「P」にこだわったロシア外務省のメンツ

2002年7月号
カテゴリ: 国際
エリア: ロシア

 米ロ戦略核削減に関するモスクワ条約の名称は、ロシアが国民の目をごまかすために「からくり」を仕掛けたとの見方が有力だ。 条約の英語表記は「Treaty on Strategic Offensive Reductions」だが、ロシア語表記では「potential」(潜在力)に相当する一語が不自然に加えられ、略称はSNP(エス・エヌ・ペー)となった。
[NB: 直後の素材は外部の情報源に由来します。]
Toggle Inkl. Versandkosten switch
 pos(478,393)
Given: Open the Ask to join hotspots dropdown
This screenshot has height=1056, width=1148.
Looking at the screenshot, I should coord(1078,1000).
これは、従来の戦略兵器削減条約(START)のロシア語略称SNV(エス・エヌ・ベー)と発音が酷似する。 条約は米国が削減核弾頭を廃棄せず保管することを事実上認めたため、ロシアは使用可能な核弾頭数で米国に水をあけられる。これに対してロシア国民や軍部の間に不満の声は強い。そこで「せめて名称だけは、核大国としての誇りを国民に呼び覚ますSTARTと混同するようにロシア側がこだわった」(外交筋)というのだ。ロシア外務省は再三、「条約はSTARTIIIと呼ぶべきだが、米国が反対している」とも語っていた。 条約交渉の最後の一週間は「P」の一文字が略称に入るかどうかに費やされたあげく、英語とロシア語で名称が違う奇妙な条約ができ上がったというわけだ。